What causes this behavior?
Feb 1 12:06:01.731: %SEC_LOGIN-4-LOGIN_FAILED: Login failed [user: account] [Source: x.x.x.x] [localport: 22] [Reason: Login Authentication Failed] at 12:06:01 XXX Thu Feb 1 2024
Feb 1 12:06:02.796: %SEC_LOGIN-5-LOGIN_SUCCESS: Login Success [user: account] [Source: x.x.x.x] [localport: 22] at 12:06:02 XXX Thu Feb 1 2024
As you can see there will be a failed auth followed by a success about 1 second later. Our ISE guy told me the first attempt is coming through with a blank user/pass field and the second is good. It's happening with other service accounts and user admin accounts as well.
Is this happening on all gear or just those with a particular model or IOS level?
Good point. The log settings on the infrastructure are not uniform but I can say for sure it's affecting campus switches and external routers. Pretty sure it's happening on NxOS too but I didn't get to debug on that platform.
Debug on the campus switch wasn't overly helpful. I did not see an auth deny or accept message for the failure.
Next step is a pcap. I want to see how far the conversation actually goes for the failed attempt. My go-to network guy was out today but he will be in tomorrow.
Being able to decrypt with wireshark is pretty useful. So is the native PCAP feature on network devices.
I don't see two authentication conversations, just one successful login attempt.
1. NAC SSH -> NAS
2. NAS SSH -> ISE
3. NAS -> ISE Q: Authentication request (username visible)
4. ISE -> NAS A: Give me PW
5. NAS -> ISE Q: PW populates username field (pw visible)
5. ISE -> NAS A: Pass. The other AA parts are fine too.
The only thing I can't see is the client/server conversations inside the SSH tunnel that happen between some of the steps. Is there a way to extract the session key from the DH exchange?
I don't feel like I have enough evidence to point the finger at the NAC or ISE yet. I ruled out the switches because it's happening on the three different platforms.
You may have hit a bug:
https://quickview.cloudapps.cisco.com/quickview/bug/CSCsd58148
Is it configured with login on-failure log?

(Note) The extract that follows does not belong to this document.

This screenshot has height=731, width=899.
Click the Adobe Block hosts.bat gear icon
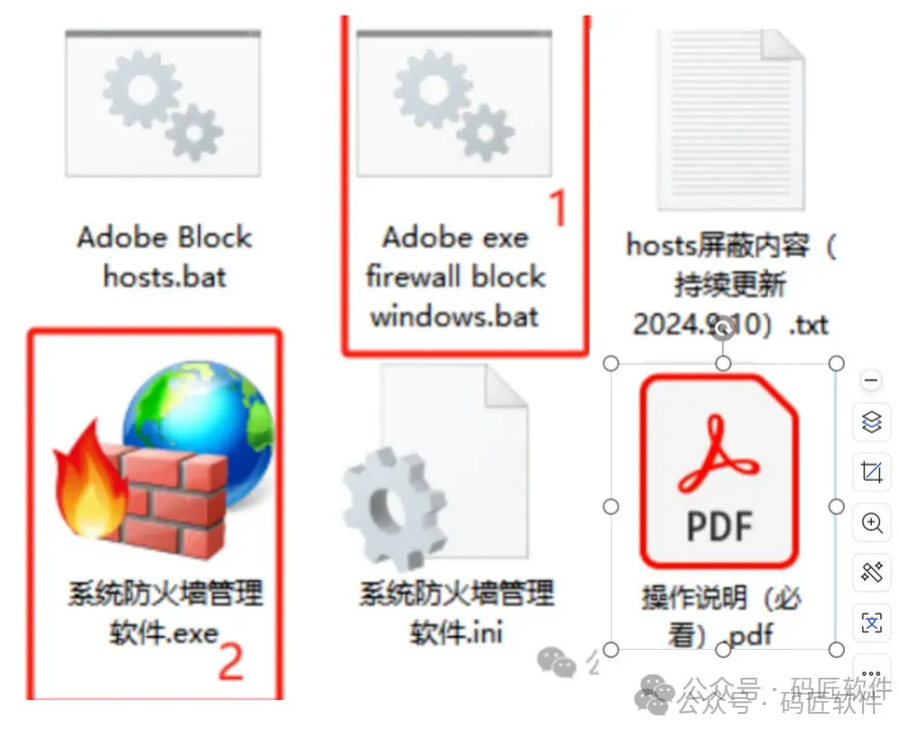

How long is the delay between the last two packets. Is ISE taking too long to return the valid authentication, and devices are timing out? Are the devices configured for multiple tac_plus servers, and those are timing out before it tries the one you are looking at? Also re-reading your original post what are the AAA configs on the devices, is that initial failure coming from the local database, and then it tries tac_plus?

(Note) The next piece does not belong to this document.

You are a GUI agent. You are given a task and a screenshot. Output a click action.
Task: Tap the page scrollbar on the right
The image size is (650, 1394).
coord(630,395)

I am not sure on how to decrypt at SSH session using wireshark. You could try enabling telnet to bypass the whole issue of decrypting it, but I would doubt it would show you much.
Thanks,
-Otanx
Five-year old Forescout bug that was reintroduced in the OS version we are running.
The appliance tries to use a public key to log in first, fails, and then uses the correct key for the successful attempt.
Add to SSH paramaters in switch object: -o PubkeyAuthentication=no
Ah-ha! >:D
There's likely going to have to be a number of other things that got hammered out of CentOS that are still in RHEL.